* **LATIHAN**
Salin tanpa perubahan apa pun bagian teks tentang Islam dan teknologi di bawah ini, dimulai dari kata-kata yang memuat "Nabi Shallallahu’alaihi Wasallam" dan berhenti setelah "Shahih Ibnu Hibban).".

Islam Dan Teknologi

Banyak orang yang mengesankan bahwa ajaran Islam itu terbelakang dan Islam anti terhadap teknologi. Apakah benar Islam anti teknologi? Dengan yakin kita jawab: tidak. Islam tidak menentang teknologi atau perkembangan teknologi. Bahkan Islam mendukungnya. Karena beberapa alasan berikut ini:

1. Teknologi perkara mubah

Nabi Shallallahu’alaihi Wasallam bersabda:

إِذَا كَانَ شَيْءٌ مِنْ أَمْرِ دُنْيَاكُمْ فَشَأْنُكُمْ، وَإِذَا كَانَ شَيْءٌ مِنْ أَمْرِ دِيْنِكُمْ فَإِلَيَّ

“Jika itu perkara dunia kalian, maka itu urusan kalian. Jika itu perkara agama, maka itu urusanku” (HR. Ibnu Hibban no.22, dishahihkan Syu’aib Al Arnauth dalam Takhrij Shahih Ibnu Hibban).

* **DATA YANG TERSEDIA**
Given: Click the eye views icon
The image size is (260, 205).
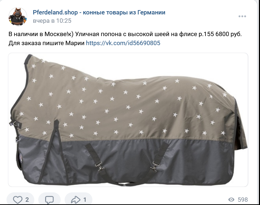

* **JAWABAN LATIHAN**
Nabi Shallallahu’alaihi Wasallam bersabda:

إِذَا كَانَ شَيْءٌ مِنْ أَمْرِ دُنْيَاكُمْ فَشَأْنُكُمْ، وَإِذَا كَانَ شَيْءٌ مِنْ أَمْرِ دِيْنِكُمْ فَإِلَيَّ

“Jika itu perkara dunia kalian, maka itu urusan kalian. Jika itu perkara agama, maka itu urusanku” (HR. Ibnu Hibban no.22, dishahihkan Syu’aib Al Arnauth dalam Takhrij Shahih Ibnu Hibban).